Chicken Citrus Veggie Soup
- If you peek inside my fridge, you’ll always find jars of soup, and my pantry is never without broth. I love soup! It’s effortless to make, and having a jar on hand means I can easily grab one for work or enjoy a light meal after a long day when I don’t feel like cooking. While winter calls for rich, hearty soups with potatoes, spring is the perfect time to embrace lighter, fresher flavors like citrus.
Ingredients:
- 2 chicken breasts
- 4 cups chicken broth or water
- ½ onion, chopped
- 1 carrot, diced
- 1 celery stalk, chopped
- ½ zucchini, chopped
- Fresh Orange juice – 1
- 1 tsp grated ginger
- 2 garlic cloves, minced (or 1 tsp garlic powder)
- Fresh herbs: thyme, parsley salt, and pepper to taste
- 1 tbsp olive oil
Preparation:
- Season the Chicken: Sprinkle the chicken breasts with salt, paprika, and dried herbs.

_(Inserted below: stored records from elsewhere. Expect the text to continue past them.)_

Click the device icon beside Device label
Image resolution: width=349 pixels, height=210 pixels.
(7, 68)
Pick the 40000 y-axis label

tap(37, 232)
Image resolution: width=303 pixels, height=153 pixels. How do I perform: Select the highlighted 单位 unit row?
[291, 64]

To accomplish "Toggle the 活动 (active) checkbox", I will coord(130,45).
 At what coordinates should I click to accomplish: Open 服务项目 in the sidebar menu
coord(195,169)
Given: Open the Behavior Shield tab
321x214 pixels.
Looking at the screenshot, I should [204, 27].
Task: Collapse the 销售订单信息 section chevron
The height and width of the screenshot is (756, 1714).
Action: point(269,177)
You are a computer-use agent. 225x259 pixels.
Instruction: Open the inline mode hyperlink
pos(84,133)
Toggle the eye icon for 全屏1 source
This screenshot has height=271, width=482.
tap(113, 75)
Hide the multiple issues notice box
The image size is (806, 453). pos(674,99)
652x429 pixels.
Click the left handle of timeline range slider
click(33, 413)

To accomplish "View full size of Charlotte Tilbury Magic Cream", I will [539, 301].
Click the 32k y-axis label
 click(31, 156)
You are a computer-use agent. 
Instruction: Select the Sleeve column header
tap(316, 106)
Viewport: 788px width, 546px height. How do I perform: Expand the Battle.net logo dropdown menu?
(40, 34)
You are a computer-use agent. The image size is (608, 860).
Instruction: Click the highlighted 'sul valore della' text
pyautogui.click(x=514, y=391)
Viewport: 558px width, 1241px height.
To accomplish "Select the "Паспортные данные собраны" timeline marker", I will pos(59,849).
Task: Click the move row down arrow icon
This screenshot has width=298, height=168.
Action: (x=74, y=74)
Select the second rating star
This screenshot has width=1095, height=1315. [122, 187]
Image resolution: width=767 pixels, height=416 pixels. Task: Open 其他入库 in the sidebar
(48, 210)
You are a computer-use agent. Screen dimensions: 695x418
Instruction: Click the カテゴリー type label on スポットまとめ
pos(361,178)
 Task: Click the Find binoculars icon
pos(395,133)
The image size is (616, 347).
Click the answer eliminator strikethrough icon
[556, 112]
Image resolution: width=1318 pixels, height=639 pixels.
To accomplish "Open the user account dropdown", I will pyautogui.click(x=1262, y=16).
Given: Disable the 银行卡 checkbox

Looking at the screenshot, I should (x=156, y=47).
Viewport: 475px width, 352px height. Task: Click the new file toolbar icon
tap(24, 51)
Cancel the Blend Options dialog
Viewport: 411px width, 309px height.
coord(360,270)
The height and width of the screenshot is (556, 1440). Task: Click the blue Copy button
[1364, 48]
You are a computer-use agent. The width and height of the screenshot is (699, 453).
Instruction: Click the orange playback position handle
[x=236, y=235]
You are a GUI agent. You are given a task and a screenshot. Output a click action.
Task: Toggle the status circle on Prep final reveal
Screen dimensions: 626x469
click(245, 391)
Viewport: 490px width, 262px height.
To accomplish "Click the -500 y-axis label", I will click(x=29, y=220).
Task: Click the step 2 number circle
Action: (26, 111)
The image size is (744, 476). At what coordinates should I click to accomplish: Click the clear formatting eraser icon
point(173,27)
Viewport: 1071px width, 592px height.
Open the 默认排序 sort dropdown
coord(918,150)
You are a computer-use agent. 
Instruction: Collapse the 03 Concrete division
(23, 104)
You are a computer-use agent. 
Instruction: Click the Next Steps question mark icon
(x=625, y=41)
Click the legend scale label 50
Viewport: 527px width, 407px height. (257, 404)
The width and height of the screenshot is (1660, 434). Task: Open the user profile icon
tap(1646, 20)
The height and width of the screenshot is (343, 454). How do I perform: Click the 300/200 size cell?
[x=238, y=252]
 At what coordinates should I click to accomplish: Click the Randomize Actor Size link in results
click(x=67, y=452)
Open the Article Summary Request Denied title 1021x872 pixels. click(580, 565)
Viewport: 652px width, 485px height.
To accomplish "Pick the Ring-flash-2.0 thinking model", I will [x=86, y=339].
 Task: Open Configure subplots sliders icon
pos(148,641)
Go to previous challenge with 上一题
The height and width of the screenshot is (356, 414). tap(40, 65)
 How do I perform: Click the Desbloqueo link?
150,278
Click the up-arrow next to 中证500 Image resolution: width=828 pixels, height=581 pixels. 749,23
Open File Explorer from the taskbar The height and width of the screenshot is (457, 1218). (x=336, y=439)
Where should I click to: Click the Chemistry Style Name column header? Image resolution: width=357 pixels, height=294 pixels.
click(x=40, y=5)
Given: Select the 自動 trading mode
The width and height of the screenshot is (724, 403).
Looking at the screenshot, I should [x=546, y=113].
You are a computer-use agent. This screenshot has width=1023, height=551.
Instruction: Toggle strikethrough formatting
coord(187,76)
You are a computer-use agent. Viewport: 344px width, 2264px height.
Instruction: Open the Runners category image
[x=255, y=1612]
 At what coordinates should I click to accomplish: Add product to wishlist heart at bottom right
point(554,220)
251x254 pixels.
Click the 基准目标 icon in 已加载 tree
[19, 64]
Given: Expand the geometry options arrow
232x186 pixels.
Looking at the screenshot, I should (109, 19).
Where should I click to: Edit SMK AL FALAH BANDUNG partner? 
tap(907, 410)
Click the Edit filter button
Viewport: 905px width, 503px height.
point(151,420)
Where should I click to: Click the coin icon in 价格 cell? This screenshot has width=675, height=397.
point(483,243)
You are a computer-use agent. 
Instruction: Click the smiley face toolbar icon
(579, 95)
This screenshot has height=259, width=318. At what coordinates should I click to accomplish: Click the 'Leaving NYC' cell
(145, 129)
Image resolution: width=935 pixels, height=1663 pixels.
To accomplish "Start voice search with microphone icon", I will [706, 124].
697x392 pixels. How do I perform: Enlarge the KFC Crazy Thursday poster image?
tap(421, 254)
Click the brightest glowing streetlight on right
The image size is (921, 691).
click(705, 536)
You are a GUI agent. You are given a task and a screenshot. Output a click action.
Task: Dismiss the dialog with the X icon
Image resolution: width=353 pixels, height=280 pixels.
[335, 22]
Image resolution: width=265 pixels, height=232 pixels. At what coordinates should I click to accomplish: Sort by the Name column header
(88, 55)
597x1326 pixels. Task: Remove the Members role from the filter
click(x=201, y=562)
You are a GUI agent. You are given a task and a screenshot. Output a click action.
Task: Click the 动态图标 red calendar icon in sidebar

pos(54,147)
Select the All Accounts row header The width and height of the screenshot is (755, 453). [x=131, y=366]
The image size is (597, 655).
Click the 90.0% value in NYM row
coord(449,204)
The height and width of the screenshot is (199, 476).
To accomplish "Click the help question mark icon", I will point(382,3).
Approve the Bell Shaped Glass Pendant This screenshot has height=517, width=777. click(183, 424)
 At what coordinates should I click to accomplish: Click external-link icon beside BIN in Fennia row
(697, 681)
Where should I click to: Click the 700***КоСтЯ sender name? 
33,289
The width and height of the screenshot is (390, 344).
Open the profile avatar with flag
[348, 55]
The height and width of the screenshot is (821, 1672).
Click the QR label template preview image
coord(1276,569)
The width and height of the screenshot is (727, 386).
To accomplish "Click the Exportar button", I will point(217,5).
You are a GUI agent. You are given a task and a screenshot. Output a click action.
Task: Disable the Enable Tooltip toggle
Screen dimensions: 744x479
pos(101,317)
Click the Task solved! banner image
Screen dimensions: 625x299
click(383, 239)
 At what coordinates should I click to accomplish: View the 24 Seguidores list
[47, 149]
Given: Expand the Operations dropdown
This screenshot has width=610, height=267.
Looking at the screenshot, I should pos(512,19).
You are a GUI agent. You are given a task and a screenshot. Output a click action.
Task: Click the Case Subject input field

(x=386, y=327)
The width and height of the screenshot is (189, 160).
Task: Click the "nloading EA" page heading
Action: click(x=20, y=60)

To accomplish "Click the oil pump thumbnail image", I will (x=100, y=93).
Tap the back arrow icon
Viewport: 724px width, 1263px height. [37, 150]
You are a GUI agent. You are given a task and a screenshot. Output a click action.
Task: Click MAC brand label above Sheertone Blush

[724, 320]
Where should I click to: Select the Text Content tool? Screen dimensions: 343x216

- Sear the Chicken: In a large pot over medium heat, add olive oil. Sear the chicken for about 3 minutes per side until golden brown. Remove and set aside.
- In the same pot, add the chopped onions and garlic. Sauté until softened and fragrant.
- Cook the Vegetables: Stir in the celery, carrots, and zucchini. Cook for 2-3 minutes.
- S Pour in the broth, then add the seasonings and grated ginger. Cover and let simmer for 10 minutes.
- Finish with Citrus: Add the orange juice, return the chicken to the pot, and let cook for a few more minutes.
- Garnish with fresh parsley and enjoy!
I like to add Greek yogurt, or goat cheese to my soup for more flavor or a make it more rich.